* **ASSIGNMENT**: Retype the data below exactly, skipping pictures.

* **RECORDS SUPPLIED**:
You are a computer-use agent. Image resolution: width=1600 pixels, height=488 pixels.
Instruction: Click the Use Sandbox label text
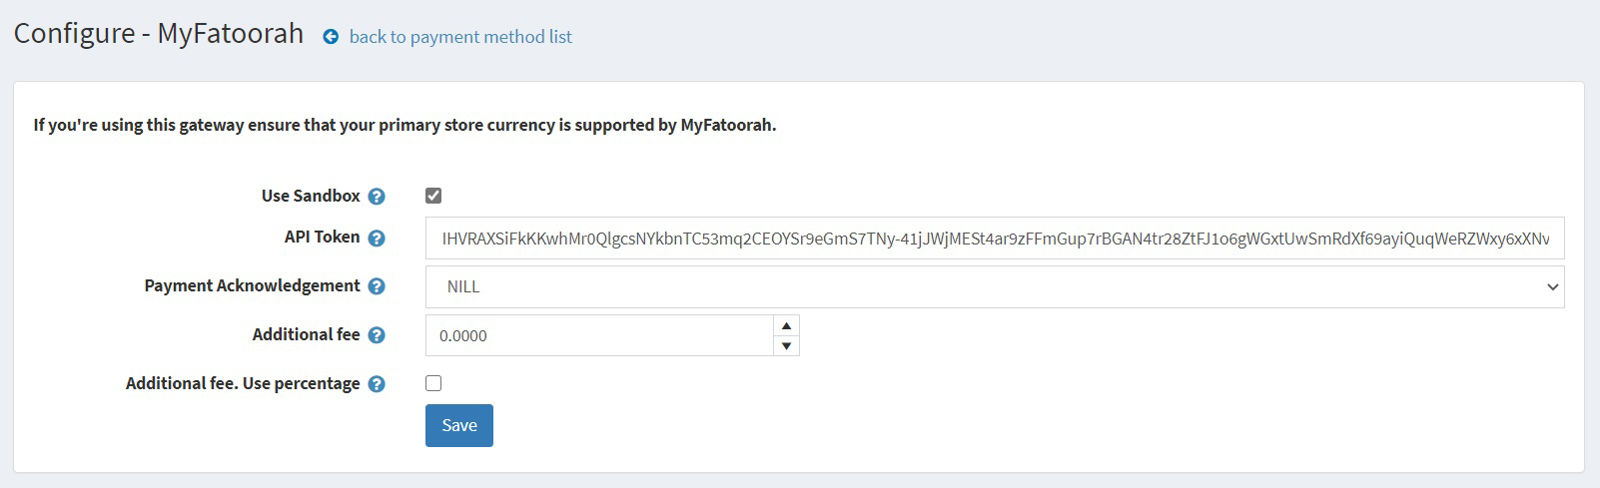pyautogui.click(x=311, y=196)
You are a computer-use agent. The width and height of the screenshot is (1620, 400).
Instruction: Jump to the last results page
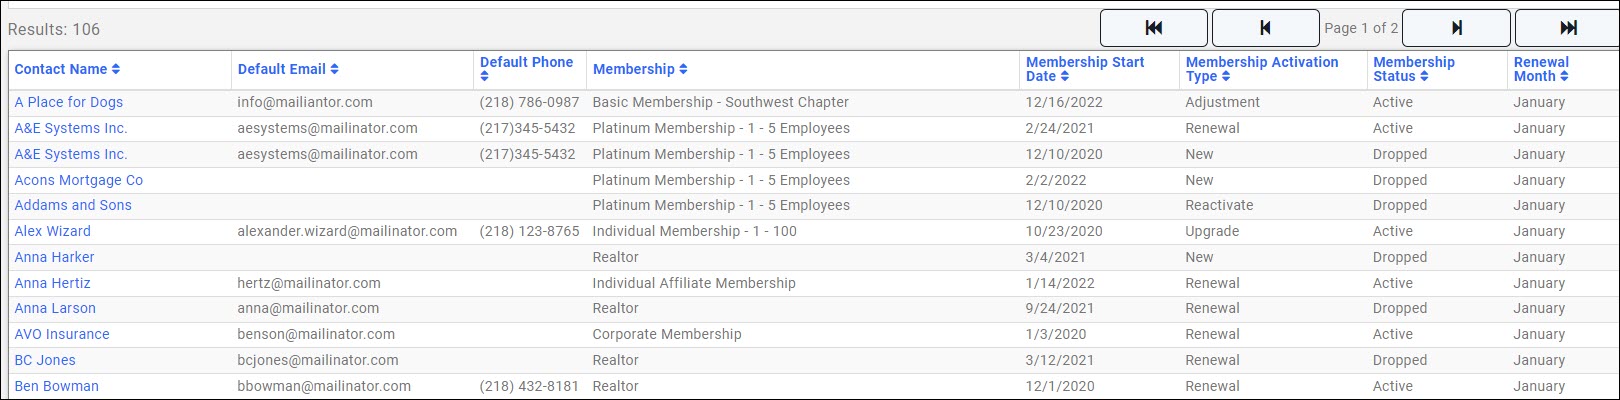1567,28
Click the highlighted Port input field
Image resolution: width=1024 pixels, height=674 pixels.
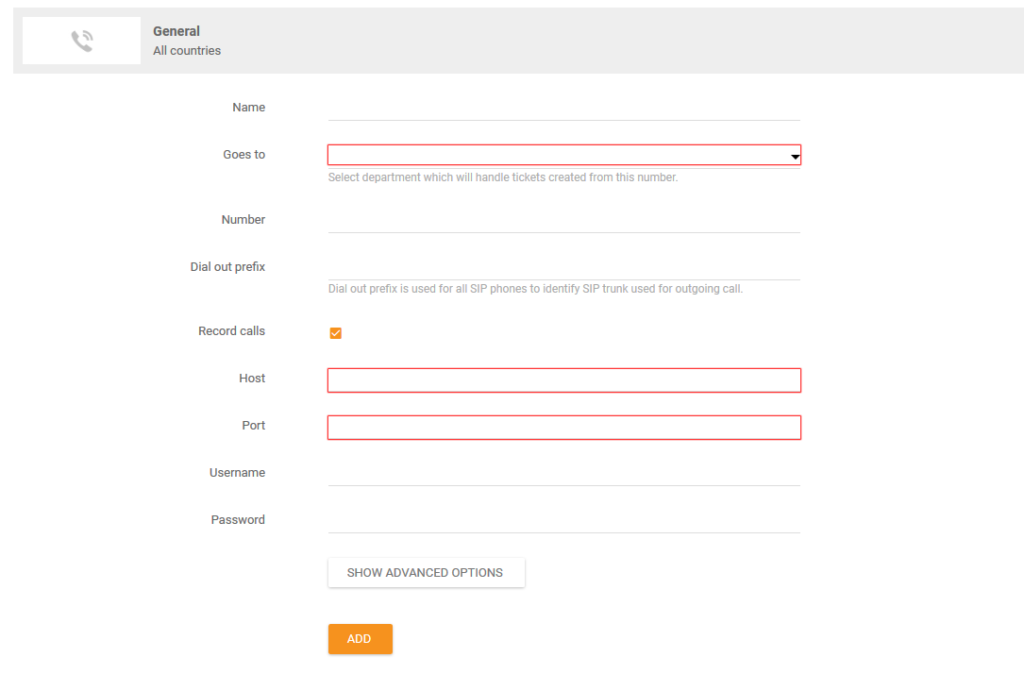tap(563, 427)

* **SOLUTION TO THIS TASK**:
You are a computer-use agent. Image resolution: width=1600 pixels, height=488 pixels.
Instruction: Click the Use Sandbox label text
pyautogui.click(x=311, y=196)
You are a computer-use agent. The width and height of the screenshot is (1620, 400).
Instruction: Jump to the last results page
1567,28
Click the highlighted Port input field
Image resolution: width=1024 pixels, height=674 pixels.
tap(563, 427)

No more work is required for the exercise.